Esto significa que los servicios de salud consideren a las mujeres como personas titulares de derechos y participantes activas de un sistema de salud que responda a sus necesidades, derechos y preferencias de manera humana, confiable y holística.

Los servicios de salud deben de ofrecerse respetando la autonomía de las mujeres, con información, consejería y opciones que permitan a las mujeres tomar decisiones libres, informadas y sin coerción. Las necesidades y perspectivas de las mujeres, sus familias y comunidades son fundamentales para la prestación de servicios de salud en todo el ciclo de su vida, garantizando la continuidad de los servicios de promoción de la salud, prevención, detección, diagnóstico y atención crónica del VIH en todos los niveles de atención y, con énfasis en las entidades federativas que tienen un mayor porcentaje de mujeres con VIH como son Chiapas, Guerrero, Veracruz y Oaxaca.

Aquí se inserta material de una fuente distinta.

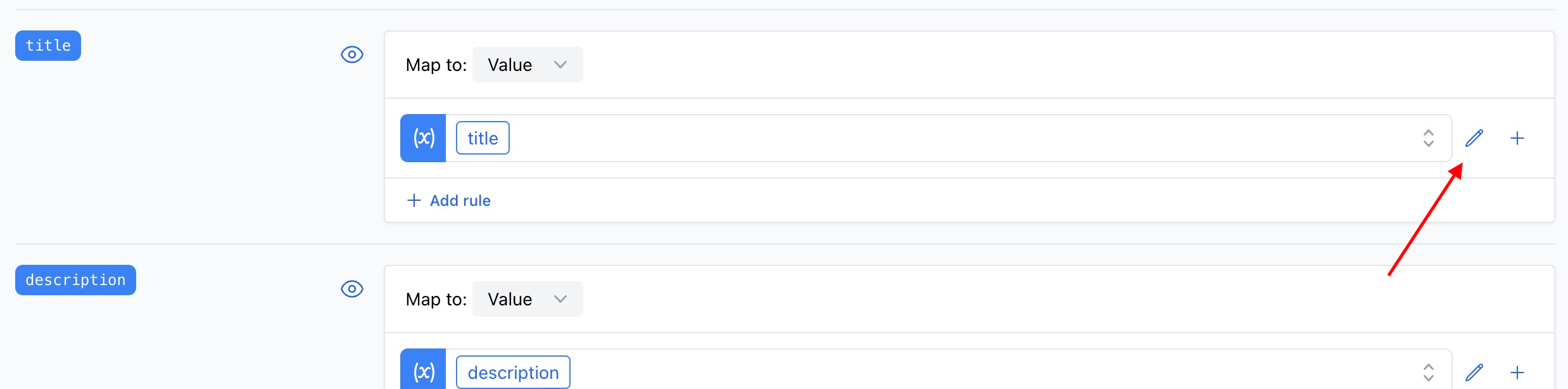Image resolution: width=1568 pixels, height=389 pixels.
Task: Click the (x) variable icon beside title chip
Action: tap(423, 138)
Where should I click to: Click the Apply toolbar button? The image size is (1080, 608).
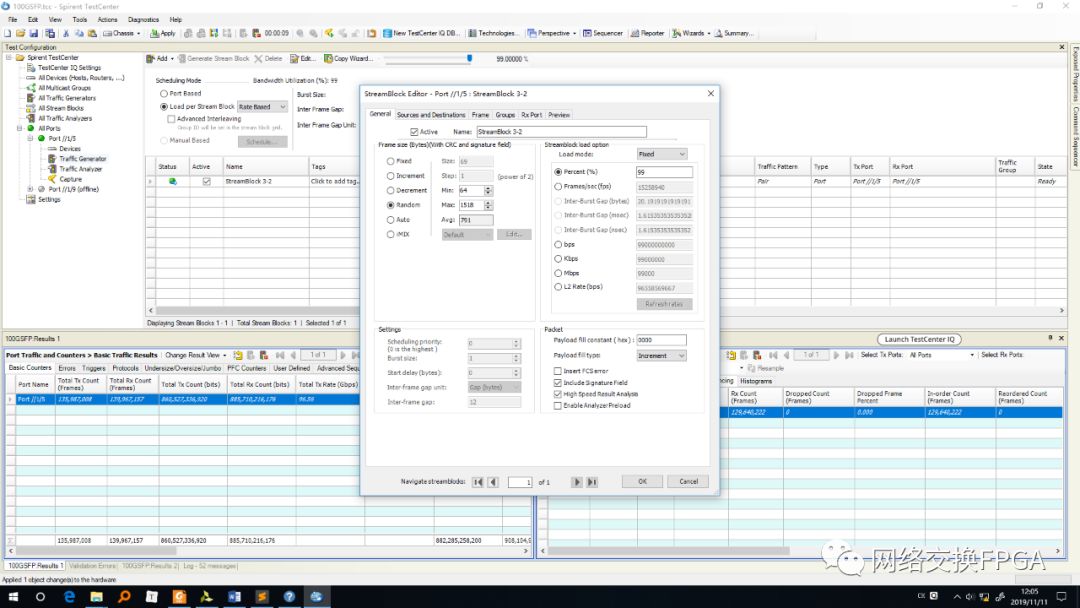click(164, 33)
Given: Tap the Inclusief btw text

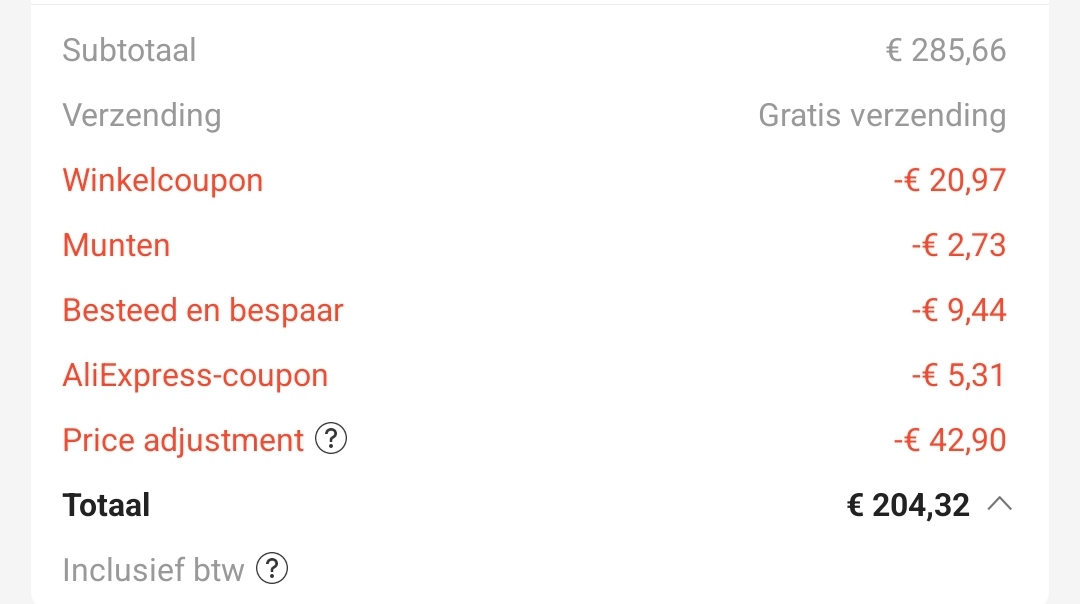Looking at the screenshot, I should point(154,570).
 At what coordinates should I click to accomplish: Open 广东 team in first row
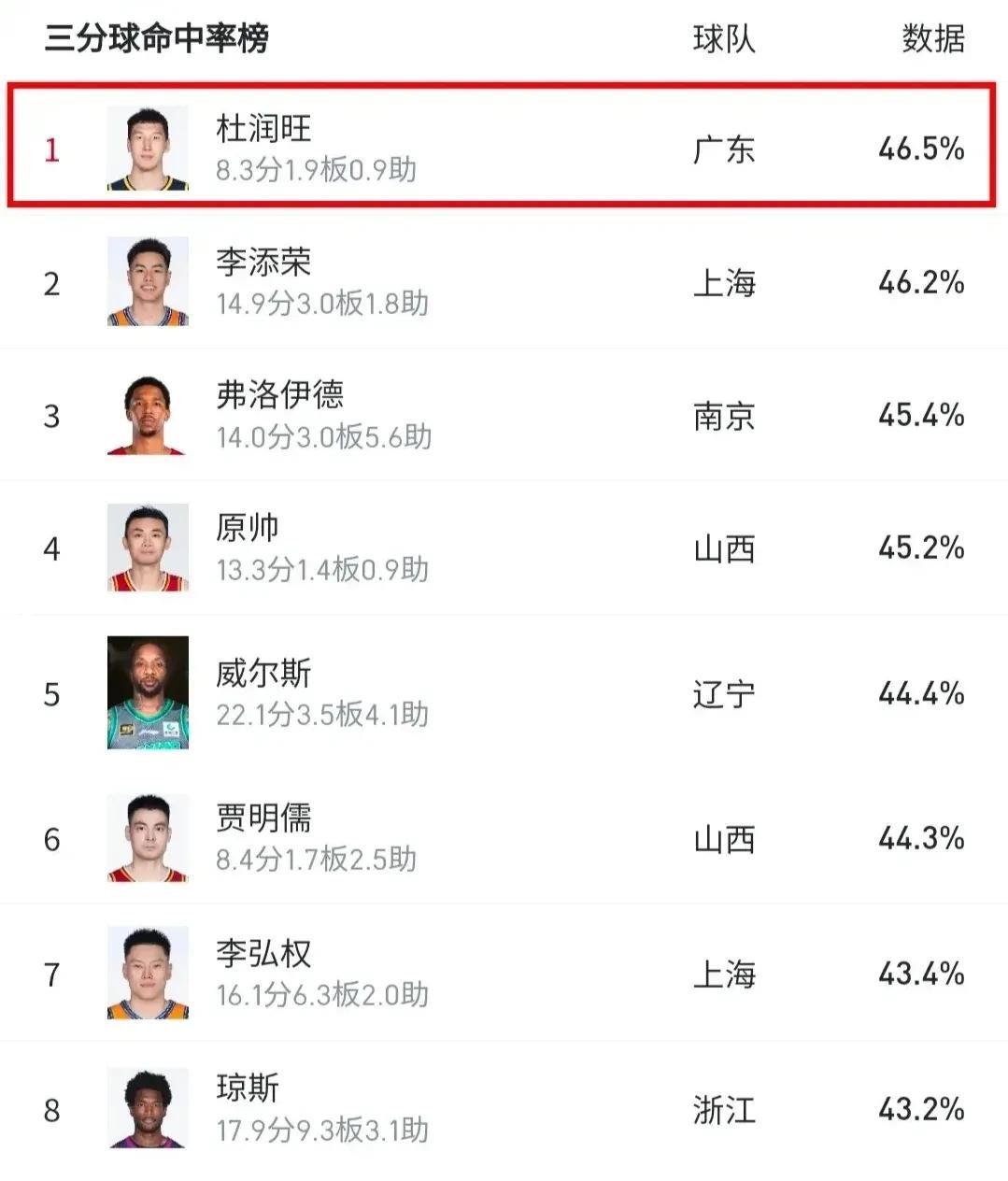(x=724, y=149)
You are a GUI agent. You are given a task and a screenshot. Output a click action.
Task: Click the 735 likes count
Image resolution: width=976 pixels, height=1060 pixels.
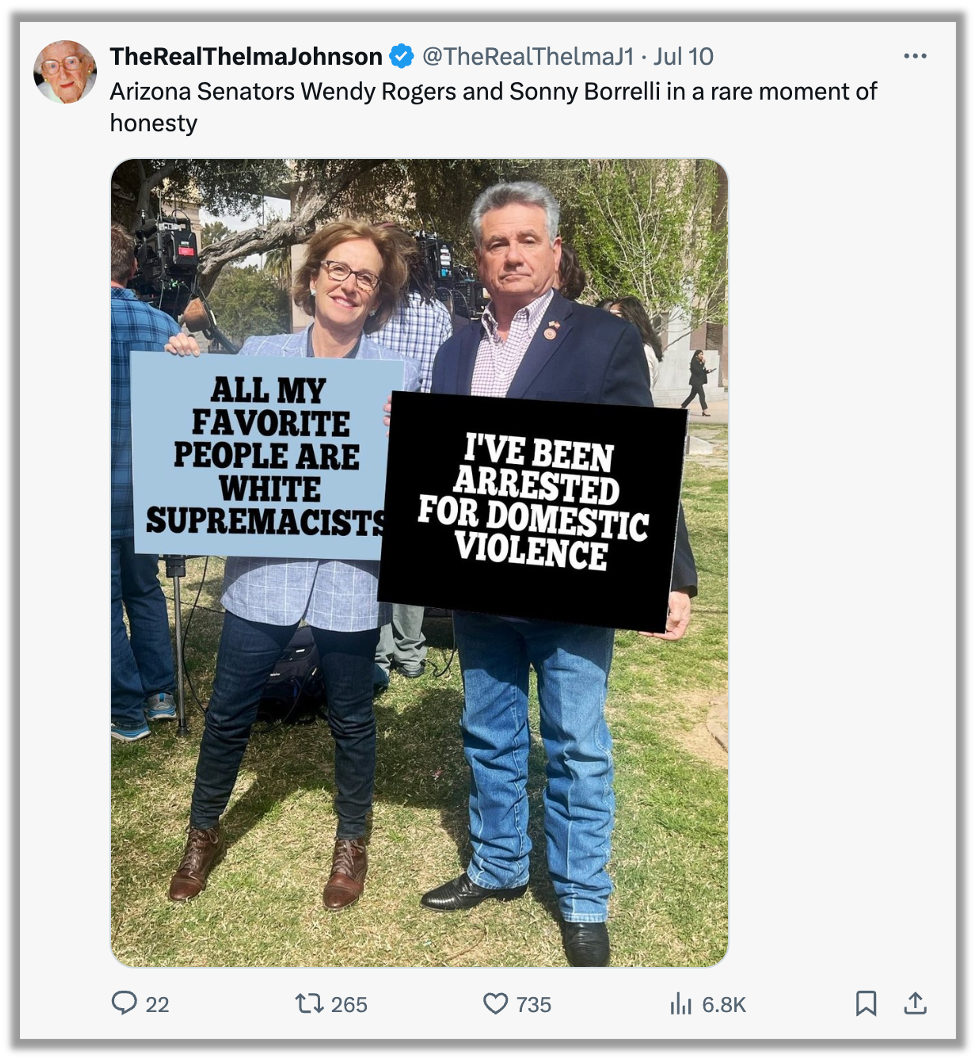534,1005
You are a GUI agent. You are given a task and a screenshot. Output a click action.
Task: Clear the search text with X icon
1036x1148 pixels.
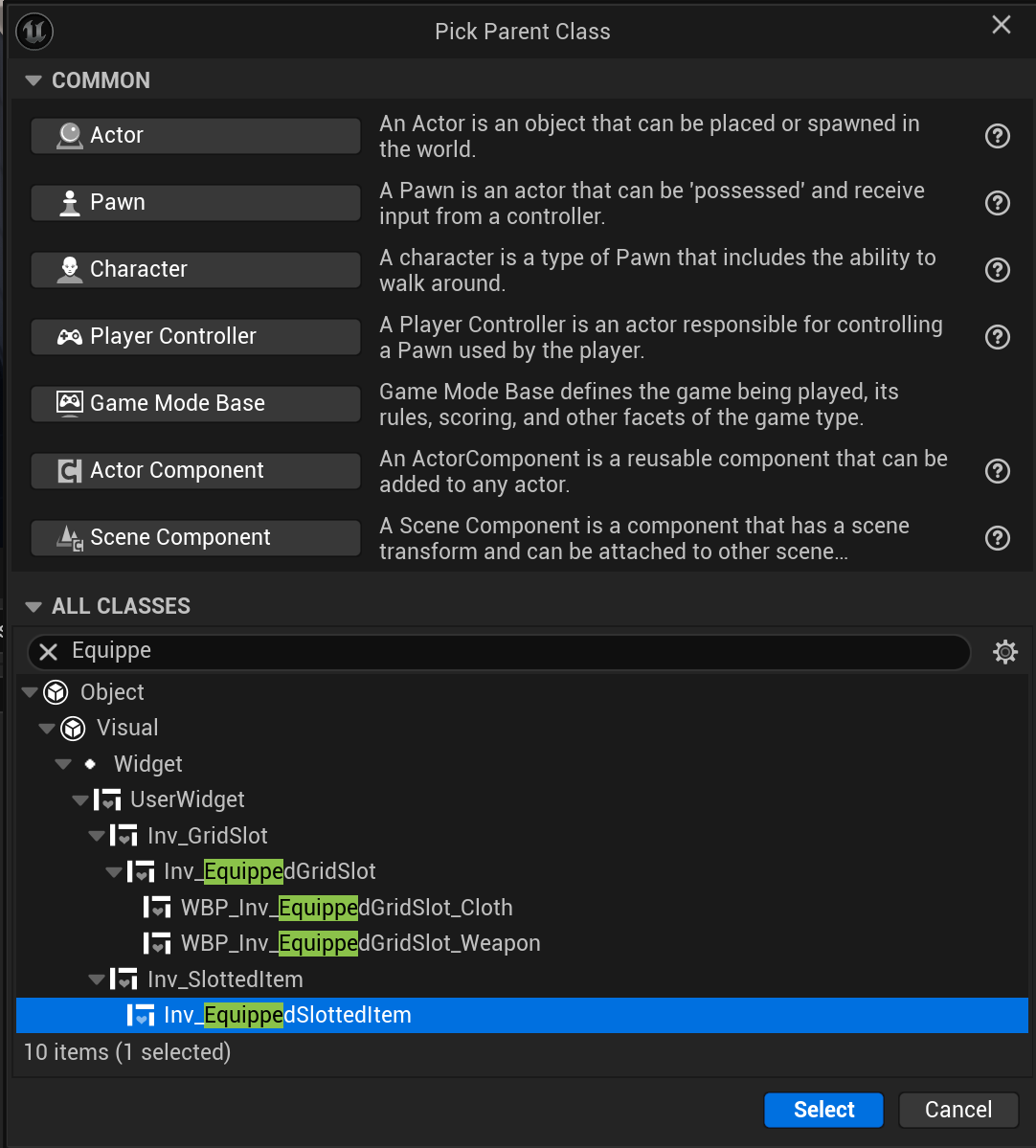[x=48, y=652]
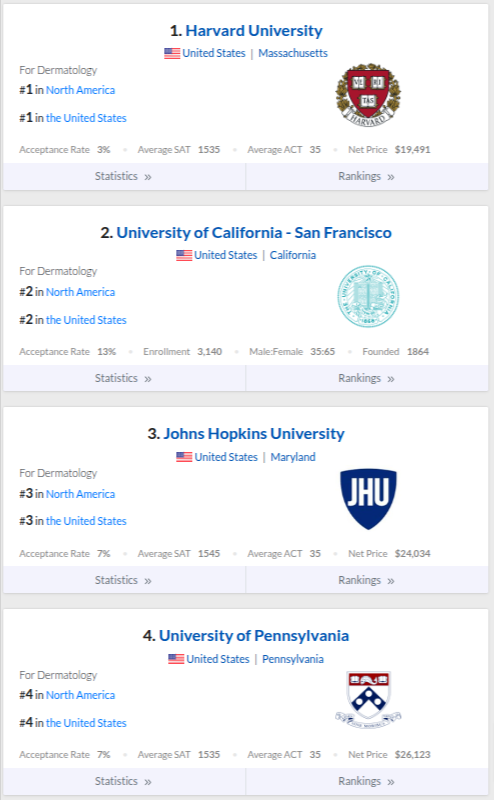Open Statistics tab of University of Pennsylvania card
The width and height of the screenshot is (494, 800).
(125, 781)
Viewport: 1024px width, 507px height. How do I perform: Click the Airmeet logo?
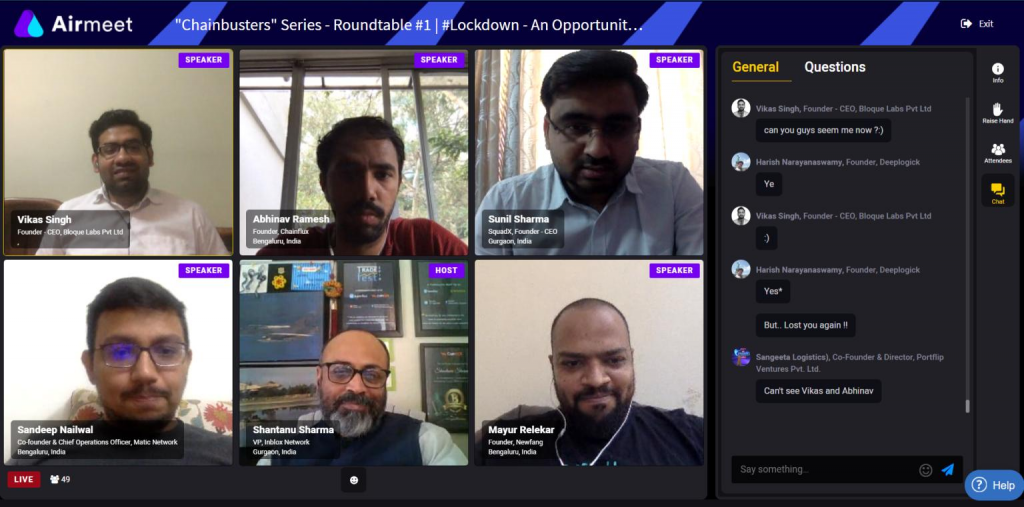[x=73, y=24]
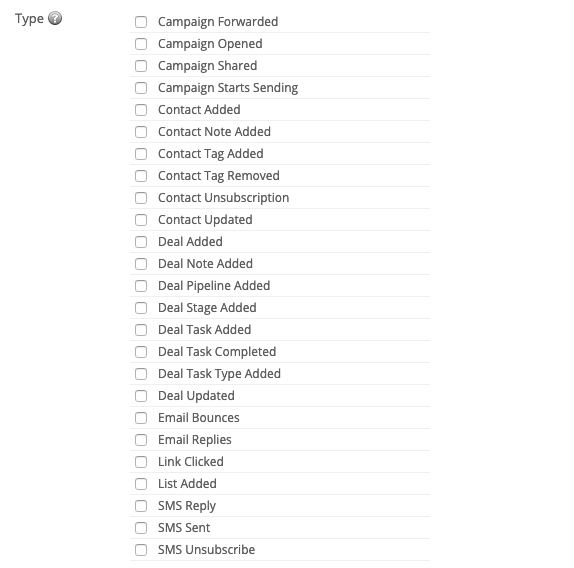Tick the Deal Task Completed box

[x=141, y=352]
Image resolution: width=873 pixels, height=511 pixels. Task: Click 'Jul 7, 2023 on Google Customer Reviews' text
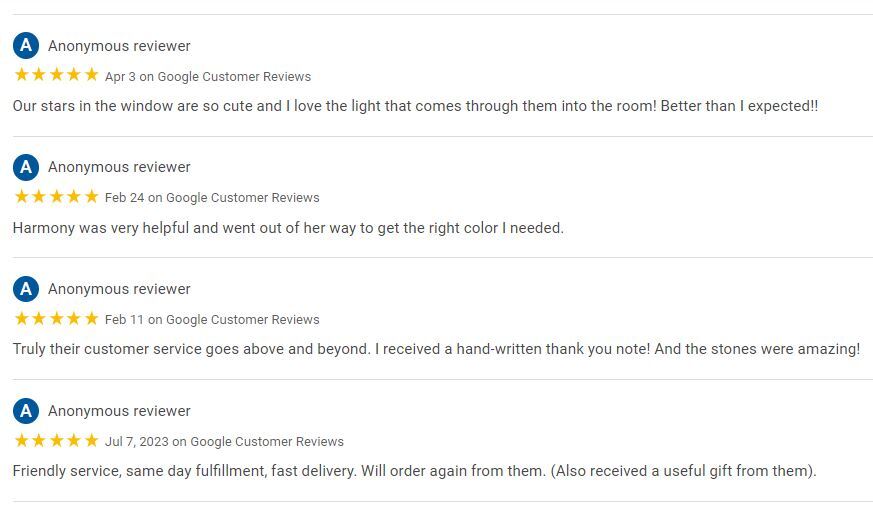pos(224,441)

En México, en junio del año 2018, se tienen registrados 141,000 personas con VIH y de estas, 26,000 son mujeres. El tratamiento es universal y gratuito en todo el sistema y el logro más importante, implica que el 89.7% de las personas en tratamiento en la Secretaría de Salud, están en CV indetectable. Existen presupuestos con perspectiva de género con impactos tangibles. La mortalidad mantiene una tendencia descendente desde el año 2011 y los casos de VIH transmisión vertical, se han reducido 39% en 5 años. Los impactos deben profundizarse y plantear nuevos retos a mediano y largo plazo.

Los principales retos incluyen: Incrementar la cobertura del tamiz para VIH y sífilis en mujeres embarazadas, impulsar políticas de intervención en estados con epidemias que afectan en mayor medida a la mujer y crear una ruta factible para lograr los Objetivos de Desarrollo Sostenible (ODS 2030).